Aim of the task =
Within the material below, how many lines carry the word "computer"? Only that number is wanted.

Data under study =
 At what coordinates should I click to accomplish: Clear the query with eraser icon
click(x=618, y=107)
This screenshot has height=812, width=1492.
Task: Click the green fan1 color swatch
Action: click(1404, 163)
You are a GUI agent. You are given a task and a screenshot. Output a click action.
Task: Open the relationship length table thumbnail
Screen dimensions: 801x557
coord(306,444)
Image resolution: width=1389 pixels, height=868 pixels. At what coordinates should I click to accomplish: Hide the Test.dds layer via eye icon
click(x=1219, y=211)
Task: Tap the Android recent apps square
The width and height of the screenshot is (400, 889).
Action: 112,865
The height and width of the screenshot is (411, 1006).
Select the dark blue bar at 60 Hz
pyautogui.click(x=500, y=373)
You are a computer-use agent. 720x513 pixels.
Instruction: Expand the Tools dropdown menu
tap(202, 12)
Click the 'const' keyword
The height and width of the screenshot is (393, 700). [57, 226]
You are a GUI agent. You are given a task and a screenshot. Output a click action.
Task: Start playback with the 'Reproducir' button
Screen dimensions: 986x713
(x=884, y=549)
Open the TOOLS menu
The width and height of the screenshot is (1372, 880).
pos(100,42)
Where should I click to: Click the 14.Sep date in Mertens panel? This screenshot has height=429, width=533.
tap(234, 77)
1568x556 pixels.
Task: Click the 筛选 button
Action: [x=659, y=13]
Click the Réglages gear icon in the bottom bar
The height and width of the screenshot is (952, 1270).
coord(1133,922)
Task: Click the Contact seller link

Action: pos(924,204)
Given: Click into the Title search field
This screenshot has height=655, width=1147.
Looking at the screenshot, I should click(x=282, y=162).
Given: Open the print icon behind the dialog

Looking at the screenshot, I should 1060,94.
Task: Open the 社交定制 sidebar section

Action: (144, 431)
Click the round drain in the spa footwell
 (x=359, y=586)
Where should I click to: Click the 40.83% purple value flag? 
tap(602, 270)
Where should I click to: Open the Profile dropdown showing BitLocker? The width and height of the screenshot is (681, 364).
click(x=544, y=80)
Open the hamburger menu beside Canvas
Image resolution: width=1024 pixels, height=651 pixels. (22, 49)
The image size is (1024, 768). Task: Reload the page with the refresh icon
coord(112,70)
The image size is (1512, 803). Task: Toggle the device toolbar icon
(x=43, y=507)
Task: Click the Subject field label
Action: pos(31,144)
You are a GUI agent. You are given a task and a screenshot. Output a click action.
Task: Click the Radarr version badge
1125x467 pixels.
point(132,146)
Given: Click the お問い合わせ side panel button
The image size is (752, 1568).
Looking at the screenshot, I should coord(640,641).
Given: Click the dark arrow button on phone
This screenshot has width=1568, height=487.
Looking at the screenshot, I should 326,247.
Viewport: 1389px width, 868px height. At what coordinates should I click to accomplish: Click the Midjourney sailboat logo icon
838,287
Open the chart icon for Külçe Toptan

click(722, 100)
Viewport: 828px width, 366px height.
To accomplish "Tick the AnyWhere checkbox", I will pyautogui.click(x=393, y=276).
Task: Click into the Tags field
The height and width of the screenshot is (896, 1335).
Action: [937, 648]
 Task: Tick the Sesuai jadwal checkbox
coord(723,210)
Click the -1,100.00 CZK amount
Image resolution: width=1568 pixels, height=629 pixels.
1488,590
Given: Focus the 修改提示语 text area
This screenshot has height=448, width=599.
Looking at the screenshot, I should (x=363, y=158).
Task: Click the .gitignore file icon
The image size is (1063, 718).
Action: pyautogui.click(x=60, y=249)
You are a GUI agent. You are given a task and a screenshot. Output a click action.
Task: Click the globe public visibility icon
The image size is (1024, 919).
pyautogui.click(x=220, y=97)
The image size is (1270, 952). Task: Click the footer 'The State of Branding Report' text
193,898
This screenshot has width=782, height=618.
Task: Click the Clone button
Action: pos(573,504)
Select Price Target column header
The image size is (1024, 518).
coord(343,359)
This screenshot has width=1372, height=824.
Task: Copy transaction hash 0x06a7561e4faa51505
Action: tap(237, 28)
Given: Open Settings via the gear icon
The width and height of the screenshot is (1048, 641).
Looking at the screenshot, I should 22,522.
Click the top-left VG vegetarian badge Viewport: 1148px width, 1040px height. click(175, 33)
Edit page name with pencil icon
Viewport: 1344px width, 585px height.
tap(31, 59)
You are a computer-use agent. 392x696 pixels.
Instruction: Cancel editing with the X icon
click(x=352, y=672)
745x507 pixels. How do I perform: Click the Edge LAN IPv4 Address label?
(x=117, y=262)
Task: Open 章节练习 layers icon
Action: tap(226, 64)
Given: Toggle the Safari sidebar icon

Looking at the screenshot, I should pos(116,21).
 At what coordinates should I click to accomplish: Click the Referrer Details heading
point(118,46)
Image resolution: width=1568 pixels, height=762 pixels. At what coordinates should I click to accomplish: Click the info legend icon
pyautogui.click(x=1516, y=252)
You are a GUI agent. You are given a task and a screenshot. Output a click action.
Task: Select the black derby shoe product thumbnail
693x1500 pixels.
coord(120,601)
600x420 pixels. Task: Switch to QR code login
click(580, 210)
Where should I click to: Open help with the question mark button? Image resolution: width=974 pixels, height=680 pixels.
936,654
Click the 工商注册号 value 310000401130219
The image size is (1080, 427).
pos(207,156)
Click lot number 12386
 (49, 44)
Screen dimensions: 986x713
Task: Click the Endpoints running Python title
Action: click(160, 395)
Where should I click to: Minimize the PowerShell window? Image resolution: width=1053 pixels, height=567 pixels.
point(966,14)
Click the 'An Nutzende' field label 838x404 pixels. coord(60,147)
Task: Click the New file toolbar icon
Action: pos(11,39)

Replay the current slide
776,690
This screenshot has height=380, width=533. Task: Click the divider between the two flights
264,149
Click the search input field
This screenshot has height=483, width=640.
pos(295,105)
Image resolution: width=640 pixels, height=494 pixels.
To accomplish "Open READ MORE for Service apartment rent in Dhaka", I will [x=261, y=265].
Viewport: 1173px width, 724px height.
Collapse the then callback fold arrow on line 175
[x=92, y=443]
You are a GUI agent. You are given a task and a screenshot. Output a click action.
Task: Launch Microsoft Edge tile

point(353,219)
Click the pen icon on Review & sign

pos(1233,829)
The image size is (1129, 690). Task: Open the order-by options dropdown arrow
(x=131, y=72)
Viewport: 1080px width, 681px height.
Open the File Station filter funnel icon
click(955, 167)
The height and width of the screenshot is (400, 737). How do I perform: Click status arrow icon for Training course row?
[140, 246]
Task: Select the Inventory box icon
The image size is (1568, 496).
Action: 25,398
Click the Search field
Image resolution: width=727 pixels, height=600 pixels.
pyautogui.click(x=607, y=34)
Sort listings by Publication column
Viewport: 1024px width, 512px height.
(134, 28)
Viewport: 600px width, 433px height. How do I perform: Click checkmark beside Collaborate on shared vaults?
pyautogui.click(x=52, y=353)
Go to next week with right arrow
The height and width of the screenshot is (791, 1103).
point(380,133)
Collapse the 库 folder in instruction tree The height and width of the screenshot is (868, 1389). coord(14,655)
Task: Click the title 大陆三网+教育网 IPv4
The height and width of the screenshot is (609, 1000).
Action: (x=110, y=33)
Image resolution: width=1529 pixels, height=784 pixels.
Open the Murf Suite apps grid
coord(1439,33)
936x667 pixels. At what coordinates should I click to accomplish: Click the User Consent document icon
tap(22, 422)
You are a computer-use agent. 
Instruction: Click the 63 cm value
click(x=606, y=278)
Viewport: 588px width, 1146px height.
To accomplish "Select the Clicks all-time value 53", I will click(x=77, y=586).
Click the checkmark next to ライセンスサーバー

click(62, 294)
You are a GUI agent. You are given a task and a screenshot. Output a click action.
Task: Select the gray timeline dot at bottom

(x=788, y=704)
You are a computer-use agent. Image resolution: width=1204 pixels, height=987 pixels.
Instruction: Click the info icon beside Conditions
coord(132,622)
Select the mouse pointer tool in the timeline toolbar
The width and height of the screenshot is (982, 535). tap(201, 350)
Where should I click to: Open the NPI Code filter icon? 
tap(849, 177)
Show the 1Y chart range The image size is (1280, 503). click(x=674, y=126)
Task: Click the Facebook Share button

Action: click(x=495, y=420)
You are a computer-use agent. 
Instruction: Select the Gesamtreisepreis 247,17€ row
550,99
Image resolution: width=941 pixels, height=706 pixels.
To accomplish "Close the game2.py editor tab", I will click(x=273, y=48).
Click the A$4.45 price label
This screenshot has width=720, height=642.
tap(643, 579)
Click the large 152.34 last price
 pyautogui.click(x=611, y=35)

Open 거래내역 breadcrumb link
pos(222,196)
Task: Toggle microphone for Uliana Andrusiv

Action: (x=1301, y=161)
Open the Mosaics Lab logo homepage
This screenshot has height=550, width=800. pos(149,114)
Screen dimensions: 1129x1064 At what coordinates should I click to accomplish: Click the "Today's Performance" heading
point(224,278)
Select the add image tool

Answer for this exercise =
5